Diatesting

The collector collects the data of network dialing test results, and all the data generated by dialing test are reported to Guance.

Configuration¶

host installationKubernetes

To deploy private dial-test nodes, you need to create private dial-test nodes on Guance page. When you're done, fill in the page with the relevant information in conf.d/network/dialtesting.conf:

Go to the conf.d/network directory under the DataKit installation directory, copy dialtesting.conf.sample and name it dialtesting.conf. Examples are as follows:

[[inputs.dialtesting]]
  # We can also configure a JSON path like "file:///your/dir/json-file-name"
  server = "https://dflux-dial.guance.com"

  # [require] node ID
  region_id = "default"

  # if server are dflux-dial.guance.com, ak/sk required
  ak = ""
  sk = ""

  # The interval to pull the tasks.
  pull_interval = "1m"

  # The timeout for the HTTP request.
  time_out = "30s"

  # The number of the workers.
  workers = 6

  # Collect related metric when job execution time error interval is larger than task_exec_time_interval
  task_exec_time_interval = "5s"

  # Stop the task when the task failed to send data to dataway over max_send_fail_count.
  max_send_fail_count = 16

  # The max sleep time when send data to dataway failed.
  max_send_fail_sleep_time = "30m"

  # The max number of jobs sending data to dataway in parallel. Default 10.
  max_job_number = 10

  # The max number of job chan. Default 1000.
  max_job_chan_number = 1000

  # Disable internal network task.
  disable_internal_network_task = true

  # Disable internal network cidr list.
  disabled_internal_network_cidr_list = []

  # Set true to enable election
  election = false

  # Custom tags.

- Supplied material -

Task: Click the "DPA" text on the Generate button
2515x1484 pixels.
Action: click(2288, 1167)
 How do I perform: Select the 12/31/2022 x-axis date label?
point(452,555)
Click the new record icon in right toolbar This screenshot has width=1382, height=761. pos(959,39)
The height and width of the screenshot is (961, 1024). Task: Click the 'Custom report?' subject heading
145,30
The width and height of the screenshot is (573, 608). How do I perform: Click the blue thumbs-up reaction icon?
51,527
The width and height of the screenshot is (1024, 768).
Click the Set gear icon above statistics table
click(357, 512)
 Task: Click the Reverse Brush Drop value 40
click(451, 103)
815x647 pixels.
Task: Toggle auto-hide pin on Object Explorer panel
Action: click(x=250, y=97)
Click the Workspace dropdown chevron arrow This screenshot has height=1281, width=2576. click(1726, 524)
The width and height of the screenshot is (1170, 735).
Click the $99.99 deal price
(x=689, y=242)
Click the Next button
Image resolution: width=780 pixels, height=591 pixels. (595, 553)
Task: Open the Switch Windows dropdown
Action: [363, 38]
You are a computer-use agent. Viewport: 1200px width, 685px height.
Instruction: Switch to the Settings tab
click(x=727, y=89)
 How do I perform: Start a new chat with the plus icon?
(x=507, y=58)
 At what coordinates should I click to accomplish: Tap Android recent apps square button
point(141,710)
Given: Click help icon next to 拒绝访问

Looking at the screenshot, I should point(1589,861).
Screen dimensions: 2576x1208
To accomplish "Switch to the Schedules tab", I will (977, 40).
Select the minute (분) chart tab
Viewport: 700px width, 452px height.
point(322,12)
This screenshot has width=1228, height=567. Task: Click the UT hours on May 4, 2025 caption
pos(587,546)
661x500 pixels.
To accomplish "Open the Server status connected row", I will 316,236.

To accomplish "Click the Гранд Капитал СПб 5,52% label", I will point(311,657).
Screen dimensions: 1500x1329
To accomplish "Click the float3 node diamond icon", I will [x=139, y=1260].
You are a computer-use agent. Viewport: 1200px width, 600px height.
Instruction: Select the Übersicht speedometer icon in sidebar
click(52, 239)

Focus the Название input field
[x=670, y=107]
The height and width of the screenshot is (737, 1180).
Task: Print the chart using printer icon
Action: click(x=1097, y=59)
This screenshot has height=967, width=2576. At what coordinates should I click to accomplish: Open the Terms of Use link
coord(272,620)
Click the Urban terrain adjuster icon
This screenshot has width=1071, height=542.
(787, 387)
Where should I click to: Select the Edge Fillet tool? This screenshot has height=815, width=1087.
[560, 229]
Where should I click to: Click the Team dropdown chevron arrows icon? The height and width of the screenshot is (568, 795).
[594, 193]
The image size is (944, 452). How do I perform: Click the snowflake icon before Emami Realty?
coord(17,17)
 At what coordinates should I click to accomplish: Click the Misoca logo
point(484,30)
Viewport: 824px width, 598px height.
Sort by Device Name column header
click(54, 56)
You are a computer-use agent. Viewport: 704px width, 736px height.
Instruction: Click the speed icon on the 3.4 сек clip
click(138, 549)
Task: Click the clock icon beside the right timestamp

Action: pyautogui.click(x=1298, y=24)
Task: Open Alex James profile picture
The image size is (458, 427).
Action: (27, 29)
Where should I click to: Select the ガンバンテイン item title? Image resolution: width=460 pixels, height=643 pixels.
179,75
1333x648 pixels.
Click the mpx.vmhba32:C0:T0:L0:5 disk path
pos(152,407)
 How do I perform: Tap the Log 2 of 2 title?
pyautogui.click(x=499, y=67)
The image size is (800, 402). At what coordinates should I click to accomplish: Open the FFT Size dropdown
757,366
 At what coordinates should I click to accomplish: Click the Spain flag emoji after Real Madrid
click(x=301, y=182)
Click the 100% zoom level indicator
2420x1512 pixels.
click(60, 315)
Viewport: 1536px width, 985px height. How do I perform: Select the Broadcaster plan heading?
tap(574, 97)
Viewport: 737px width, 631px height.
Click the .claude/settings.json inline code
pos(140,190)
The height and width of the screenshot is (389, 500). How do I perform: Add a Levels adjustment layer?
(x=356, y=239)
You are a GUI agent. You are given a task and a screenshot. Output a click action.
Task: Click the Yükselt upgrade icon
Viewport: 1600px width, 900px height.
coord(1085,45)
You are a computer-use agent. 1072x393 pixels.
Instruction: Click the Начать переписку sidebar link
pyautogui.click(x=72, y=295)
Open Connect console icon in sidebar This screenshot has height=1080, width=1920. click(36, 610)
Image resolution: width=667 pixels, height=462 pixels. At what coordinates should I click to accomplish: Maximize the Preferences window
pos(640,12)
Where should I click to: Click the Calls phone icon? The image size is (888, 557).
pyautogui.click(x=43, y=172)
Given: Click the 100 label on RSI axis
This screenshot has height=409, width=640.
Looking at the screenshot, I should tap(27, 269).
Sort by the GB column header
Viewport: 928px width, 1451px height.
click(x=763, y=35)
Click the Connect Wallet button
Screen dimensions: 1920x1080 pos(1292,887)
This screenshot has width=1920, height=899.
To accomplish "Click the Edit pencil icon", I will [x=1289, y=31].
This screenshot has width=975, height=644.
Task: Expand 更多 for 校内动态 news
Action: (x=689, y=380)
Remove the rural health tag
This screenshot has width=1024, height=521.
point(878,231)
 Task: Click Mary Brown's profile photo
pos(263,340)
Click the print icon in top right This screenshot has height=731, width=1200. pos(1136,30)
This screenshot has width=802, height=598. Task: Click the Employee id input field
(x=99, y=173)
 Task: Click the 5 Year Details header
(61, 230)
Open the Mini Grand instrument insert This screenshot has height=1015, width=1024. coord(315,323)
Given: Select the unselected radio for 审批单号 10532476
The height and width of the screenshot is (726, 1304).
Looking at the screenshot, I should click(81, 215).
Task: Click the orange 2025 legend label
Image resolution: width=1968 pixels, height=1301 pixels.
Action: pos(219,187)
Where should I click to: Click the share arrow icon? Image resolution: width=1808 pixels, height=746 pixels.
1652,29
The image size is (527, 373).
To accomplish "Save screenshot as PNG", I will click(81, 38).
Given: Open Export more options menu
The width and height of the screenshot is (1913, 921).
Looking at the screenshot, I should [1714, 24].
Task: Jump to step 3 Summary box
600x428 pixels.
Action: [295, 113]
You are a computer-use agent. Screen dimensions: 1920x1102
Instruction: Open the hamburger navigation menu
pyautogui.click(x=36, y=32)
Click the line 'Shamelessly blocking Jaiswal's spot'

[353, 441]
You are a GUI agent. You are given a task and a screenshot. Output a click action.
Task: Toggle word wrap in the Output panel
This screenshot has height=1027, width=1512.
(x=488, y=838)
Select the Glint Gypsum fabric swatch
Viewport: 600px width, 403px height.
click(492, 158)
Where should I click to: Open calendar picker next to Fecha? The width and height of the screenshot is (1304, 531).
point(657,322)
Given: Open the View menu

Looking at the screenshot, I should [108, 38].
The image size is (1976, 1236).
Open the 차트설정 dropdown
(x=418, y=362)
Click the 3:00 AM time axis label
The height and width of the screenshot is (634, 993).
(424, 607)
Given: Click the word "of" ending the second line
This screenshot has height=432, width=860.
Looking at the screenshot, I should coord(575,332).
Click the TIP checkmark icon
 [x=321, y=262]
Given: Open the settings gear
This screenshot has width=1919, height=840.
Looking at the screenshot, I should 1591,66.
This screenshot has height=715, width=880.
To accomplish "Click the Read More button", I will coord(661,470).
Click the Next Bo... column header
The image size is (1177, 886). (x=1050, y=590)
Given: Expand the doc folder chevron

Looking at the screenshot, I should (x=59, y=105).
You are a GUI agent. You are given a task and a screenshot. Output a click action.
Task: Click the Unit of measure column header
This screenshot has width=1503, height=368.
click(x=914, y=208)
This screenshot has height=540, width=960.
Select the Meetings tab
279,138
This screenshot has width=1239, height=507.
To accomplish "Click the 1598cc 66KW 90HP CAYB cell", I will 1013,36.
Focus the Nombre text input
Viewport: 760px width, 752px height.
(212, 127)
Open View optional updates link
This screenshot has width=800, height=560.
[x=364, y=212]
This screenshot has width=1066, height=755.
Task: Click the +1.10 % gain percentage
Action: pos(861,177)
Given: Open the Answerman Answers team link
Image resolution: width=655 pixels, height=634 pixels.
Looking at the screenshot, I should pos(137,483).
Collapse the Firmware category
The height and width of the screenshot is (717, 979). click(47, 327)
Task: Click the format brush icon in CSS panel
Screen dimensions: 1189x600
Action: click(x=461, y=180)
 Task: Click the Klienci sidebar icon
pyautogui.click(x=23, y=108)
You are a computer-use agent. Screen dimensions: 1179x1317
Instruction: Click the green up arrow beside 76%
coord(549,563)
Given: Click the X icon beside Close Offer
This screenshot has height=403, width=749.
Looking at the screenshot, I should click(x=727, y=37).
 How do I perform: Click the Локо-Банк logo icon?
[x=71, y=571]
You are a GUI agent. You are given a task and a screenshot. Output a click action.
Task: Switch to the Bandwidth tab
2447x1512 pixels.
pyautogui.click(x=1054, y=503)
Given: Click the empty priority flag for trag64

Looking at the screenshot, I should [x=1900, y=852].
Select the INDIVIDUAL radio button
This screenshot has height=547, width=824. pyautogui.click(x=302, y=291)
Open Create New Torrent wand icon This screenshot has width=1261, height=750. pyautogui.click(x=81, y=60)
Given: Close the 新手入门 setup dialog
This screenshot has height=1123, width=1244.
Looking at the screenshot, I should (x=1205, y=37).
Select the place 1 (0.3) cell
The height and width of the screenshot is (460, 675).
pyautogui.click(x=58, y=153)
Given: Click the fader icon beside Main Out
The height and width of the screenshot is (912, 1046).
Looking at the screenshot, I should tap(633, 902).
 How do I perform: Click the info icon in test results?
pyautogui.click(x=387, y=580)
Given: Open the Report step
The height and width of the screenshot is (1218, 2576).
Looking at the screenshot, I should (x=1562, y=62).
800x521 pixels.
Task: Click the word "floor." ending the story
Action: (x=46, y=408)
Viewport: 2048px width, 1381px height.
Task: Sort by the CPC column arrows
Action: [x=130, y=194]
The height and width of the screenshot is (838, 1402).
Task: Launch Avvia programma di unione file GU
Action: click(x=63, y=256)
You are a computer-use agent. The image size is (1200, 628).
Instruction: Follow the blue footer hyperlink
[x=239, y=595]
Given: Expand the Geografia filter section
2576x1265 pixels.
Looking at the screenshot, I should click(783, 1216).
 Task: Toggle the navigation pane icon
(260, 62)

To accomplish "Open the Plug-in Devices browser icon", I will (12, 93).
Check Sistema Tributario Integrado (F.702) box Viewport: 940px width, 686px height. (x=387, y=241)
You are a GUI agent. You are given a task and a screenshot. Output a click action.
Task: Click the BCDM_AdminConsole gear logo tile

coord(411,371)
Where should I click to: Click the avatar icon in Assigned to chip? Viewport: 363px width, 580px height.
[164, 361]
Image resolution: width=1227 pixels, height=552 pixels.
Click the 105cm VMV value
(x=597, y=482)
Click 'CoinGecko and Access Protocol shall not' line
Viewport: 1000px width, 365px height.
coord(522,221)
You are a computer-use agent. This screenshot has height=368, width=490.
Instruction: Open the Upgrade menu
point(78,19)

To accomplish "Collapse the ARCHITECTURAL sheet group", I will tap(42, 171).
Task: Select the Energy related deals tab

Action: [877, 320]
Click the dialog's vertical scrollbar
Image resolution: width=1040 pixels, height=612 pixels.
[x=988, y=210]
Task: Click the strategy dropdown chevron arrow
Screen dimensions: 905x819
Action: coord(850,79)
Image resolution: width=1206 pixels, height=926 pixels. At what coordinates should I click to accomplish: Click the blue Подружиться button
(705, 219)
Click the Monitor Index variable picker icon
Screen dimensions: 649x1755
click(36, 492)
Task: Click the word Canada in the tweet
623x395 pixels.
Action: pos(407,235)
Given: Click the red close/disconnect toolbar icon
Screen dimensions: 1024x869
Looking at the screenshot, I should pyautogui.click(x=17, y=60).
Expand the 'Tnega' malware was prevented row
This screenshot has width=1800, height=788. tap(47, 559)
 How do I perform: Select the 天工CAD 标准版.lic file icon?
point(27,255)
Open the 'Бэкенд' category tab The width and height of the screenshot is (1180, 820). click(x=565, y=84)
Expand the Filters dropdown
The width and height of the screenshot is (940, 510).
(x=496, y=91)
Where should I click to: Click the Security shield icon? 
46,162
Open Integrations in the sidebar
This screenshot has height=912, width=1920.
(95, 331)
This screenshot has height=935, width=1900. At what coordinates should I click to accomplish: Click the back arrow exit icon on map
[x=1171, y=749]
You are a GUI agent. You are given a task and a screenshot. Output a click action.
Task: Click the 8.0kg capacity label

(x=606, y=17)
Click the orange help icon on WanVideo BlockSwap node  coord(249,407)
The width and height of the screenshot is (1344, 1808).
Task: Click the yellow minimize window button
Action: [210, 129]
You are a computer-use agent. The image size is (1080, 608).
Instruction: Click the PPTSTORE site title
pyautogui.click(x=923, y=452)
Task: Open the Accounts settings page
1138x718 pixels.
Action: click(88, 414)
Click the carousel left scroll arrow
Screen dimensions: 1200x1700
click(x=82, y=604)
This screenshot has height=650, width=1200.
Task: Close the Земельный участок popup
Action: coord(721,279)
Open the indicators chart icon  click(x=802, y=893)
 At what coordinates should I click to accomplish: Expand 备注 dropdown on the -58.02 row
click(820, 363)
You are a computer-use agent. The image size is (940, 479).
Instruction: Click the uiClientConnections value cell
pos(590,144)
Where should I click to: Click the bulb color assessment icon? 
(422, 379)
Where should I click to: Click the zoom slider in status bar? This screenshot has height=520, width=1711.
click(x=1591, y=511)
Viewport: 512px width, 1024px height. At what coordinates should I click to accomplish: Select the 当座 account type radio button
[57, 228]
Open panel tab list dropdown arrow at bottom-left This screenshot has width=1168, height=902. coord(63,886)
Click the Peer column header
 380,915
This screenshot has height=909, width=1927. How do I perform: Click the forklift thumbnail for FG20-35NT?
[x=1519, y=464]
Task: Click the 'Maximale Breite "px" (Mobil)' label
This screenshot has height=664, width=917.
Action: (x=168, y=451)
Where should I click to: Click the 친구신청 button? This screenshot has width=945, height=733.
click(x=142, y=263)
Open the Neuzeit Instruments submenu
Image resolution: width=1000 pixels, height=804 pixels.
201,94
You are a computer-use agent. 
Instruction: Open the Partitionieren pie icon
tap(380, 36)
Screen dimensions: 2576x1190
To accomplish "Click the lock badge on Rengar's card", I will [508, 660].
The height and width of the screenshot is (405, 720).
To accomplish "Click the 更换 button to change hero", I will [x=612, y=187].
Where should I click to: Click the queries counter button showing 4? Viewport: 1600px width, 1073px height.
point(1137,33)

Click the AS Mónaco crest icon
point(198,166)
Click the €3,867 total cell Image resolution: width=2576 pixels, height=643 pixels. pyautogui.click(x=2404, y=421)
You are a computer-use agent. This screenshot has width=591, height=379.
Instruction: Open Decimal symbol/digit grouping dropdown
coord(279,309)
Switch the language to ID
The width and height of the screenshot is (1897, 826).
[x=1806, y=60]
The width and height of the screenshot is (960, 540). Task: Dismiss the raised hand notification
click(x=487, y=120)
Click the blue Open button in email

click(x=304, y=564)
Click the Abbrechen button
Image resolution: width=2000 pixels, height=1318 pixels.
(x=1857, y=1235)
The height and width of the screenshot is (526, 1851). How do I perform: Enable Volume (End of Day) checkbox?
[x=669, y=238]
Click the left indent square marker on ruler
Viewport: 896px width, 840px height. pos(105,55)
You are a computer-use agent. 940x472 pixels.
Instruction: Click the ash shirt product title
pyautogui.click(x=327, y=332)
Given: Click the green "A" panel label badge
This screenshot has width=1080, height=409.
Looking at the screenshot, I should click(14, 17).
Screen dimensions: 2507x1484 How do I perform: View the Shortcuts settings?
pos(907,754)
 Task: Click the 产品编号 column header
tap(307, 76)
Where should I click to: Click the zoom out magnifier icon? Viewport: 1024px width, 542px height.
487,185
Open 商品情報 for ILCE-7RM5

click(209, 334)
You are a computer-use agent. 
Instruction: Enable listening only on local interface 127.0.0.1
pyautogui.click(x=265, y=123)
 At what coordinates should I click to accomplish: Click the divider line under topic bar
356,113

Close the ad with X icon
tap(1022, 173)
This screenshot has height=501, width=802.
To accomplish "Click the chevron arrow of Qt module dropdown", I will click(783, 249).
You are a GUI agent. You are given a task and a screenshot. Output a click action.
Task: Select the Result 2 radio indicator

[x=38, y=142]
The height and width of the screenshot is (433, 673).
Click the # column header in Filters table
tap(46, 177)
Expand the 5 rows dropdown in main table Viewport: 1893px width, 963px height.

- Brief -
Continue the dial-testing configuration text from the point where it stops.

- Response to this exercise -
  [inputs.dialtesting.tags]
  # some_tag = "some_value"
  # more_tag = "some_other_value"
  # ...

Once configured, restart DataKit.

Can be turned on by ConfigMap Injection Collector Configuration or Config ENV_DATAKIT_INPUTS .

Can also be turned on by environment variables, (needs to be added as the default collector in ENV_DEFAULT_ENABLED_INPUTS):

ENV_INPUT_DIALTESTING_ENV_INPUT_DIALTESTING_DISABLE_INTERNAL_NETWORK_TASK

Enable or disable internal IP/service testing

Type: Boolean

input.conf: disable_internal_network_task

Example: true

Default: false
ENV_INPUT_DIALTESTING_ENV_INPUT_DIALTESTING_DISABLED_INTERNAL_NETWORK_CIDR_LIST

Disable testing on specific internal CIDR IP ranges

Type: List

input.conf: disabled_internal_network_cidr_list

Example: ["192.168.0.0/16"]

Default: -
ENV_INPUT_DIALTESTING_ENV_INPUT_DIALTESTING_ENABLE_DEBUG_API

Disable debug API on dial-testing(Default disabled)

Type: Boolean

input.conf: env_input_dialtesting_enable_debug_api

Example: false

Default: false
ENV_INPUT_DIALTESTING_ENV_INPUT_DIALTESTING_ELECTION

Enable election(Default disabled)

Type: Boolean

input.conf: env_input_dialtesting_election

Example: false

Default: false

Note

Currently, only Linux dial-up nodes support, and the tracing data is stored in the traceroute field of the relevant metrics.

Dialtesting Node Deployment¶

The following is a network deployment topology for dialtesting nodes, which includes two deployment methods for dialtesting nodes:

Public Network Nodes: Directly use the nodes deployed globally to check the healthy of public network services.
Private Network Nodes: If you need to check private network services, you need to deploy private nodes. Of course, if the network allows, these private nodes can also check services deployed on the public network.

Note

When the node is deployed in an internal network environment and unable to access the external network, traffic forwarding can be achieved by configuring a proxy server. For specific configuration steps, please refer to the detailed instructions in the Use DataKit Proxy.

Whether it is a public or private node, they can both create probe tasks through the Web page.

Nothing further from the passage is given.